'Mosquito' Repels Youths

A machine that emits an annoying sound that only youths can hear is being tried as a way to keep loitering teens away.

CBS News Correspondent Richard Roth that a convenience store in Barry, Wales is among the device's early users. The store's owner wants to repel an after-school crowd he finds annoying.

Dubbed "The Mosquito" by inventor Howard Stapleton, the machine looks like a box with a small loudspeaker attached, and is mounted over the store's entrance.

Roth did a quick survey of some teens at the store.

One said he could hear the noise, then scampered away.

Another said is sounded like a repetitive "deep, deep, deep" and was indeed grating.

Yet another described it as resembling "a violin string (being rubbed), but really, really, really high pitched."

The sound, Roth explains, is supposed to work as a repellant for a simple reason: Most people over 30 can't hear it, most people under 20 can, and hate it.

Roth chatted with Stapleton, who modified the sound for him so older people, including Roth, could pick it up.

Normally, the device is tuned to emit a pulsing high-frequency tone, inaudible to most aging ears and deeply annoying to younger ones.

"It's relatively small; it's very annoying.

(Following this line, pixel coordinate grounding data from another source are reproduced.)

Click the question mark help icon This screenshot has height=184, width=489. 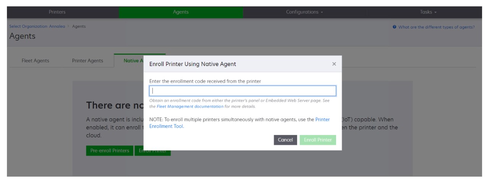(398, 26)
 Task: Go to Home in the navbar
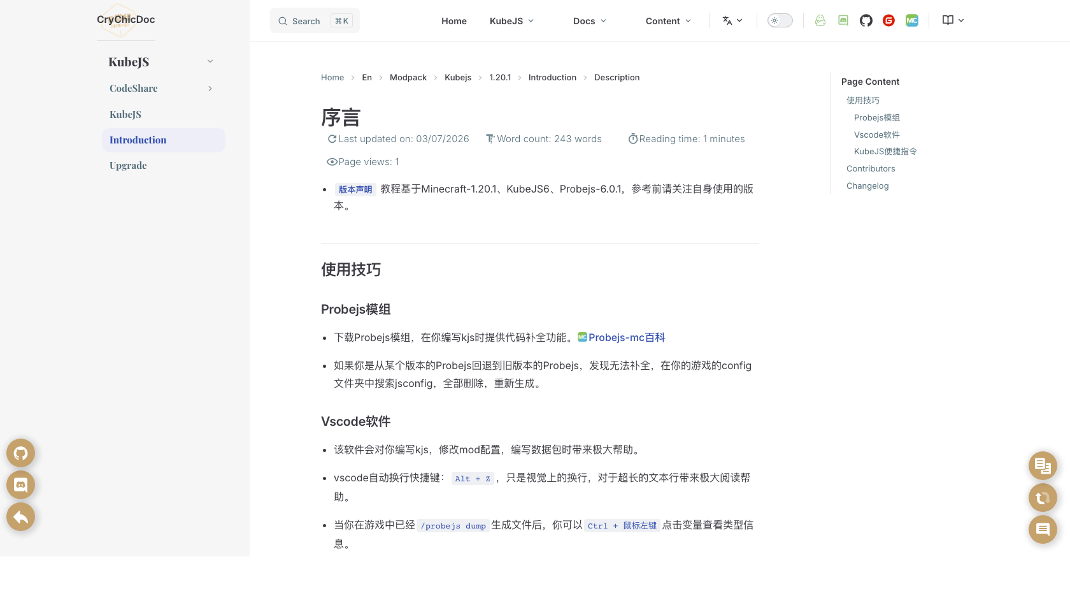coord(453,21)
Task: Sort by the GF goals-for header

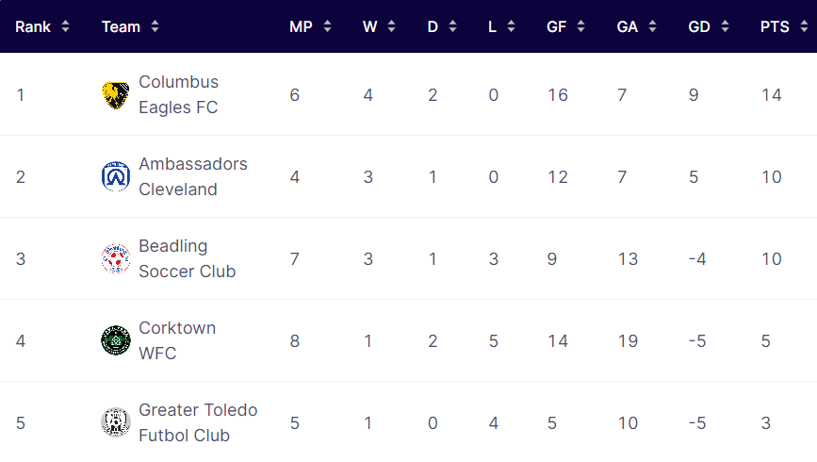Action: pos(556,26)
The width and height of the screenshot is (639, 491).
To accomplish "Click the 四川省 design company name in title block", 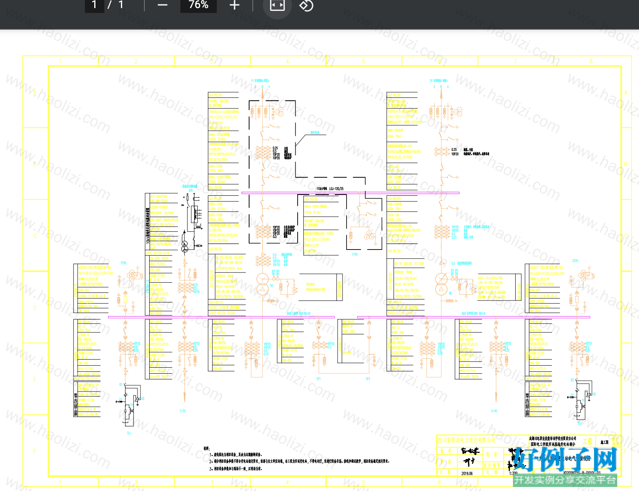I will point(466,440).
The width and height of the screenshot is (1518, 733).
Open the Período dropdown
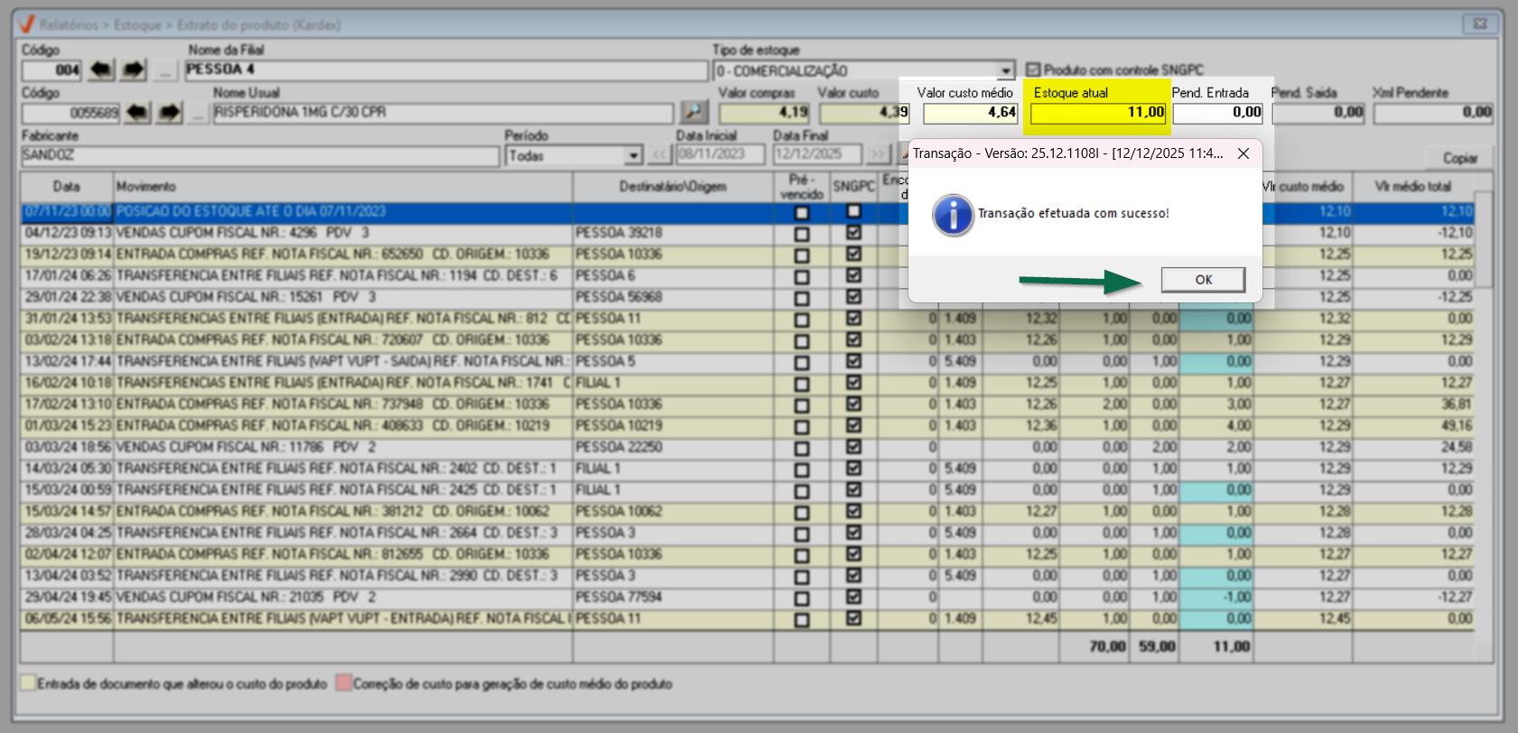click(x=633, y=155)
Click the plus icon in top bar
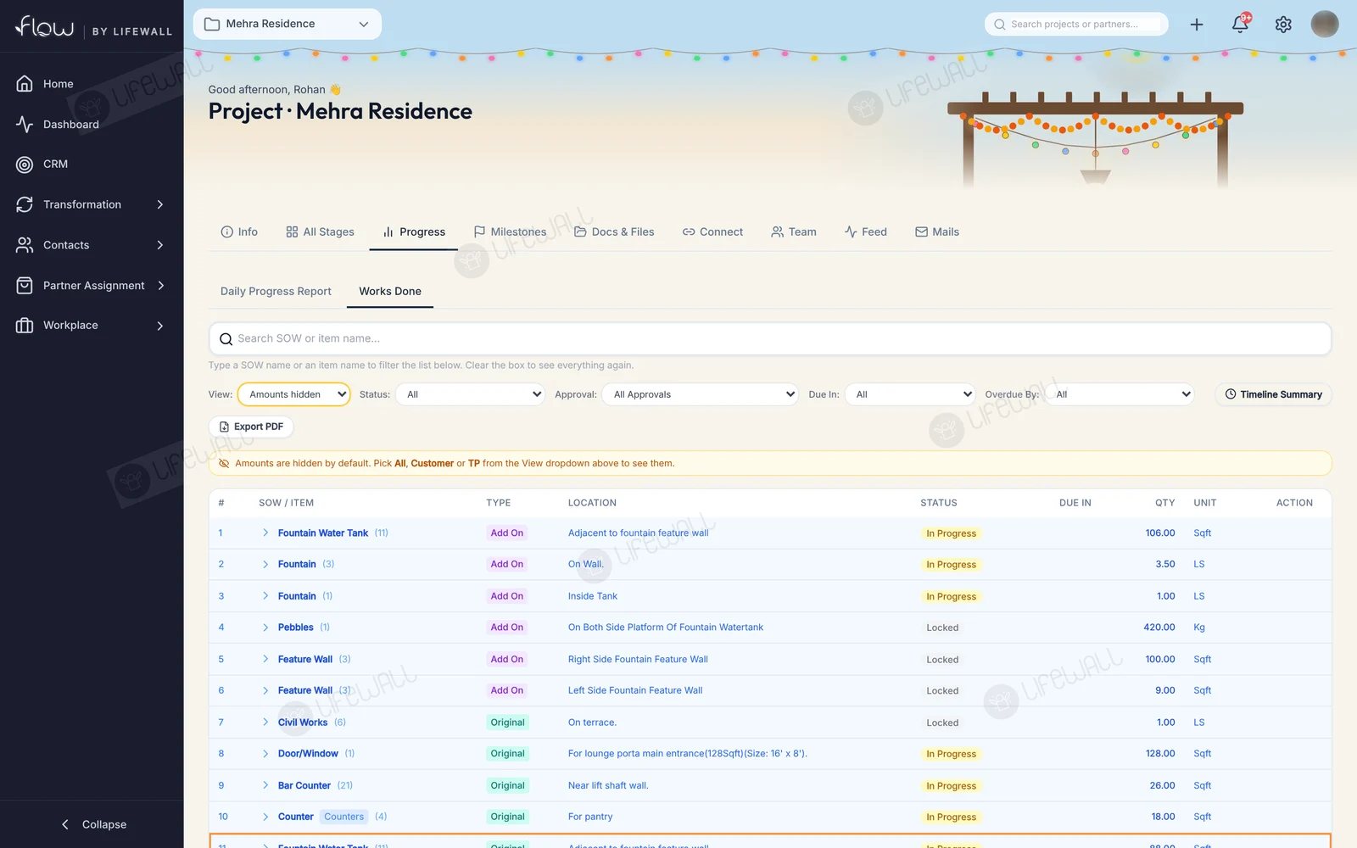This screenshot has height=848, width=1357. (x=1197, y=25)
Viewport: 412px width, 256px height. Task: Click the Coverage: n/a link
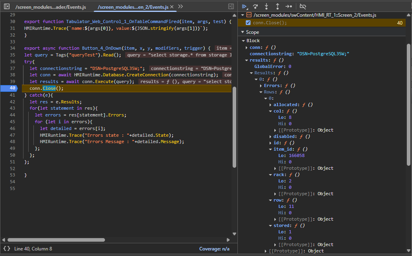point(214,249)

That sounds like a mosquito to me," Stapleton told Roth, in explaining why he named it "The Mosquito."

He used his own kids as guinea pigs.

Roth says Stapleton is dreaming of a swarm of mosquitoes throughout Britain, wherever teen-age loiterers are perceived as a problem, to coax them to leave.

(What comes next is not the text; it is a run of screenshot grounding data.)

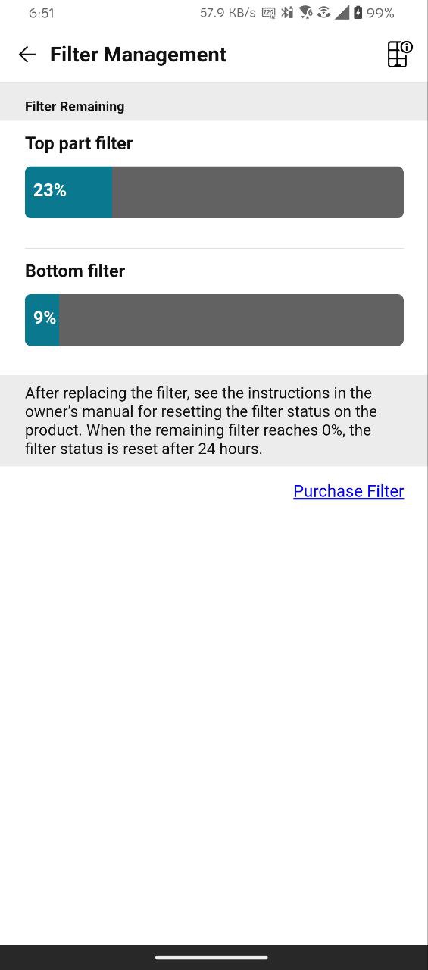Tap the Wi-Fi 6 status icon
428x970 pixels.
[305, 13]
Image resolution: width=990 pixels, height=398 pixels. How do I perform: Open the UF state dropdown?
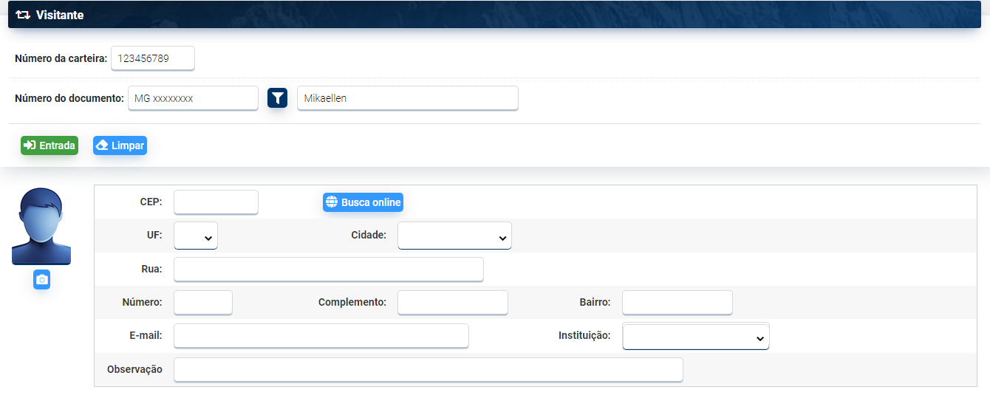click(196, 236)
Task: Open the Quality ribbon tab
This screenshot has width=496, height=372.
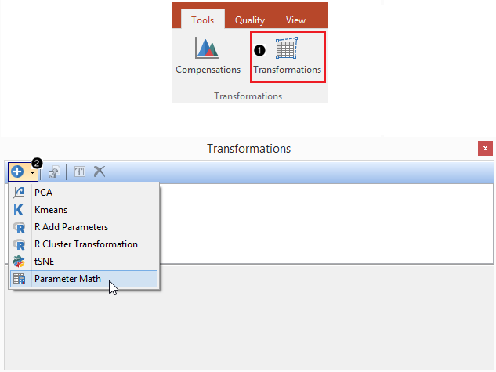Action: tap(250, 20)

"Once it gets in your head," Stapleton says, "it's very difficult to shake off, and the only way to shake it off is to move away."

Over eight weeks of testing, that's exactly what's happened at the Welsh convenience store.

"They've gone straightaway, like, you know, so we don't have them hanging around like we used to," a woman behind the counter says.

Apparently, Roth adds, only the 'hanging-around' crowd finds the sound annoying: It doesn't seem to bother dogs, and customers who keep moving hardly notice it.